TSMC has a dramatic technological lead over Intel in chip manufacturing, demonstrated in the 5nm A14 chips the company is making for Apple.
Speculation began last year that Intel could focus more on chip designs, outsourcing their manufacture.
Intel, which makes its own chips, has struggled. It’s only now a matter of making a serious move from an earlier manufacturing technology with 14 nanometer functionality to a new 10nm process after years of delays. Even next year’s Rocket Lake chip for desktops will still be built with the 14nm process […]
Intel is giving itself new options, including the ability to use other manufacturers like TSMC to build its chips.
A recent Bloomberg report indicated that Intel had held talks with TSMC.
As Intel catches up with the chip production industry, a new report from Bloomberg reports today that Intel has discussed with TSMC and Samsung the outsourcing of part of the production.
TSMC “ already makes chips for Intel ”
Bloomberg report said that Intel has not yet made a decision, but TrendForce says orders have already been placed for non-CPU chips and plans have been made for future CPUs.
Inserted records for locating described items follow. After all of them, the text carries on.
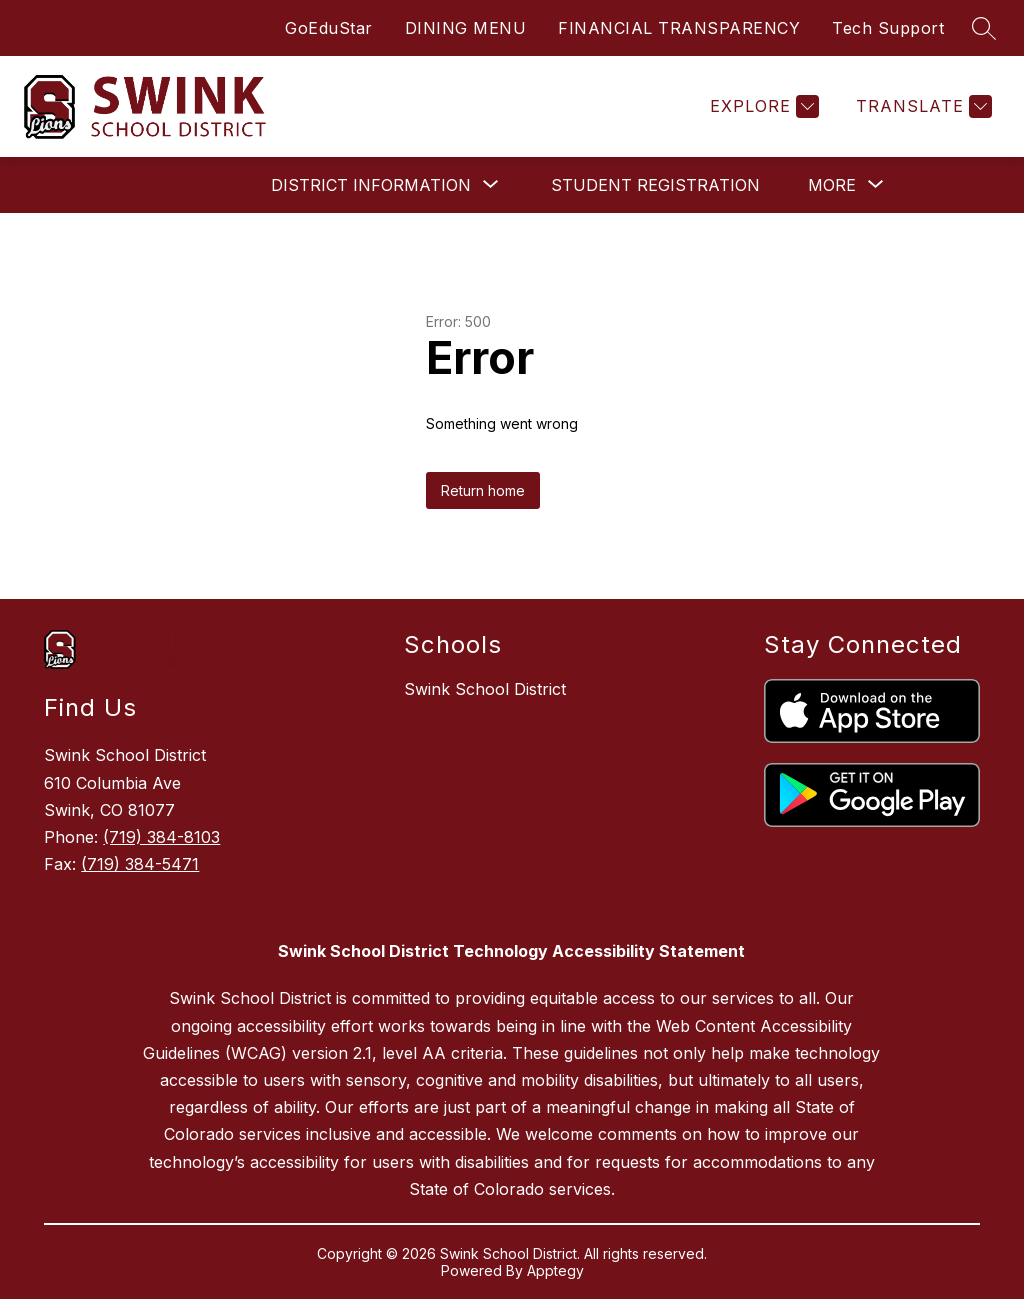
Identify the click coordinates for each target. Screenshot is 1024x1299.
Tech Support (888, 28)
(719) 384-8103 (161, 837)
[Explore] (762, 106)
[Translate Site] (921, 106)
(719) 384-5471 (140, 864)
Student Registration (655, 185)
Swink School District (485, 689)
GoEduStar (329, 28)
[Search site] (984, 28)
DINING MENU (466, 28)
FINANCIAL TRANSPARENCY (679, 28)
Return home (483, 490)
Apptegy (555, 1270)
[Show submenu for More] (832, 185)
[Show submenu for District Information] (371, 185)
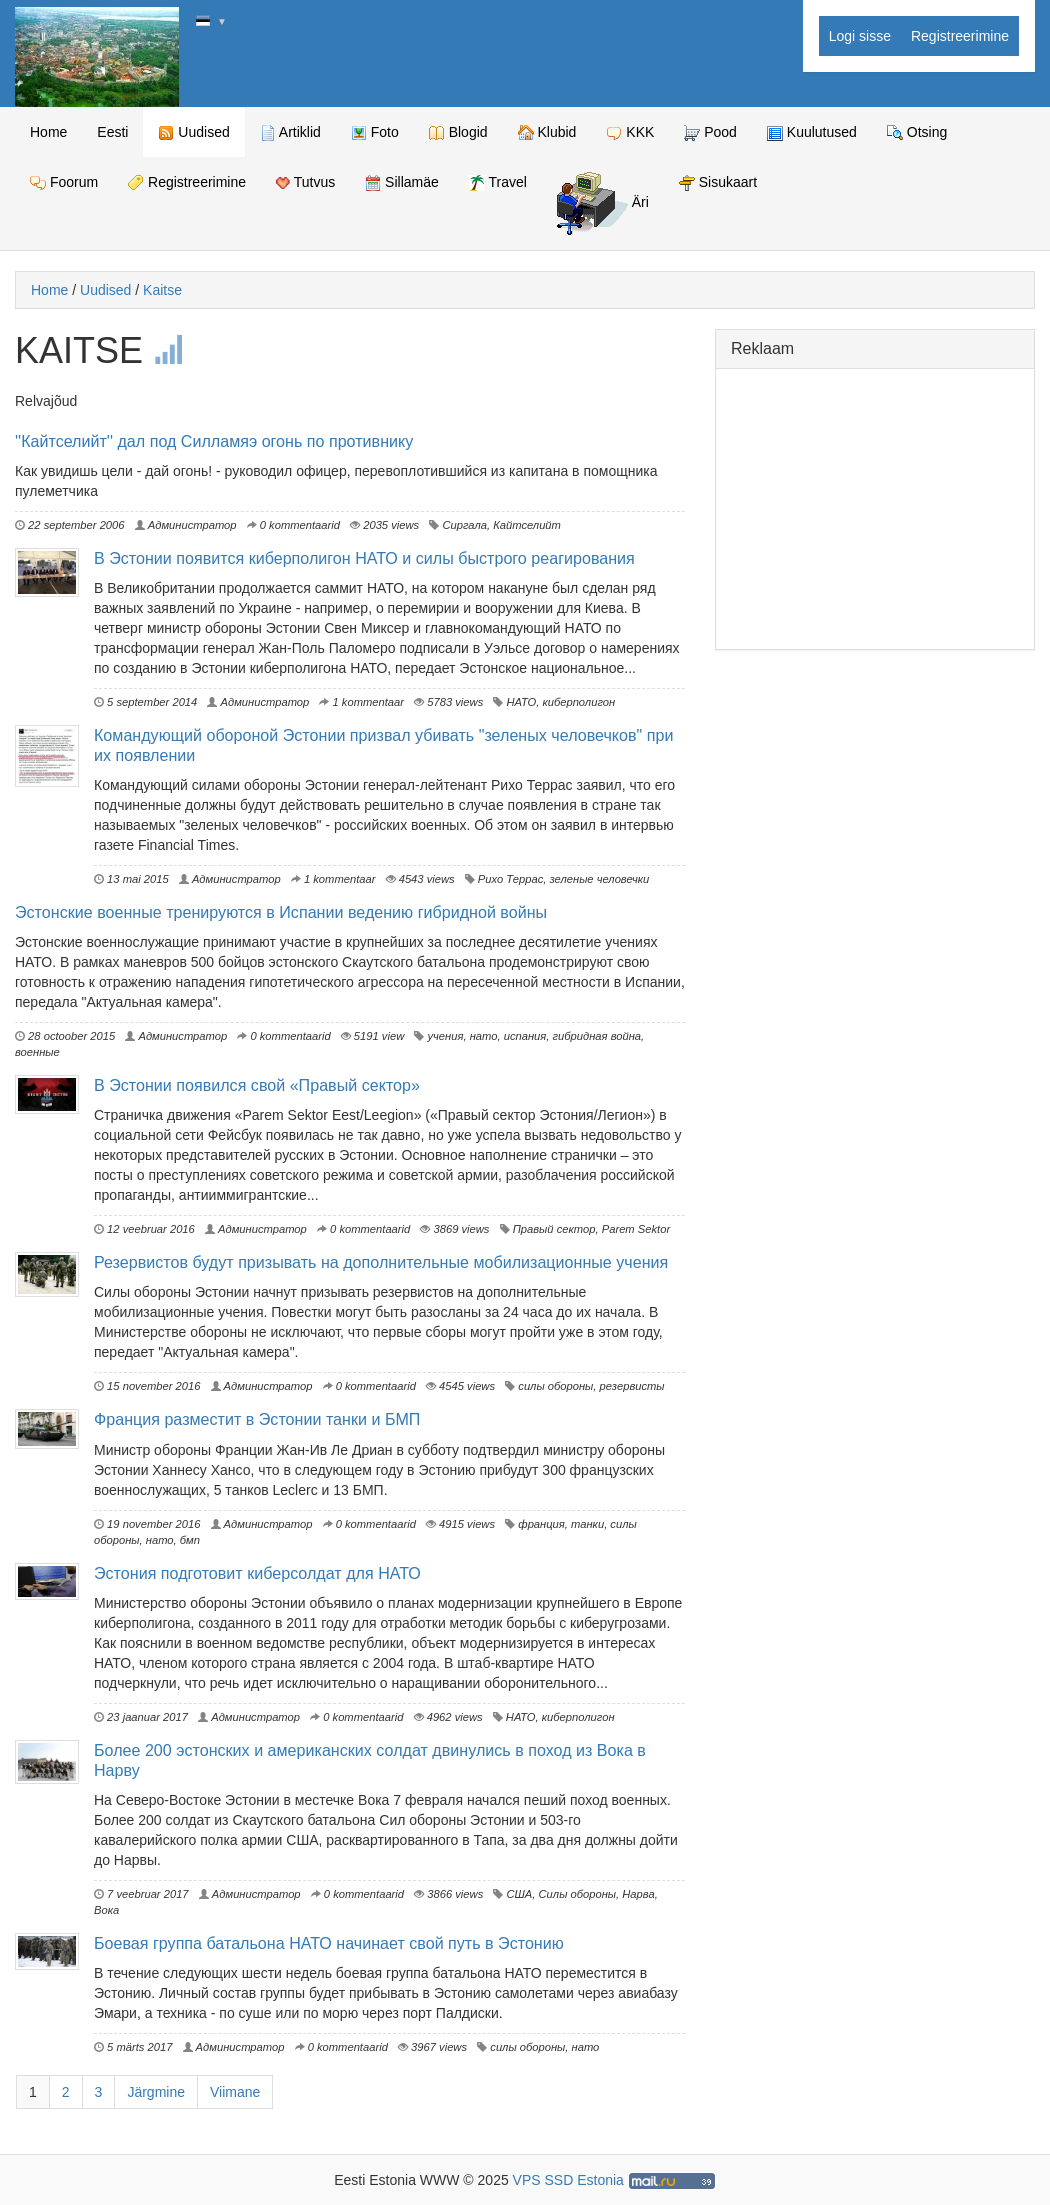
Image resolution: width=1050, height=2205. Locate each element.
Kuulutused (812, 132)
Intel has outsourced production of about 15-20% of its non-processor chips, with most wafer starts for these products being attributed to TSMC and UMC, according to the latest TrendForce surveys. As the company plans to launch mass production of Core i3 processors at TSMC’s 5nm node in 2:21, Intel’s mid-range and high-end processors are expected to enter mass production using TSMC’s 3nm node in 2h22.
The report notes that AMD also subcontracts to TSMC.
When it comes to processors, AMD, which also outsources its processor production to TSMC, is gradually threatening Intel’s PC processor market share.
TrendForce believes Intel will make its own high margin chips and outsource the rest of the production.
TrendForce believes that increased outsourcing of its product lines will not only allow Intel to continue its existence as a major IDM, but also maintain in-house production lines for high-margin chips, while spending more effectively CAPEX in advanced R&D.
The loss of Apple’s Mac business was a big blow to Intel. A billion-dollar investor in the chipmaker seems to imagine the company could win back Apple’s business, a prospect who is clearly a no-starter now that Apple has demonstrated how far ahead it is. in terms of processor performance and power efficiency. The latest 12-generation Intel chips, which are slated to be made into laptops in the second half of the year, will still be made using a 10nm process.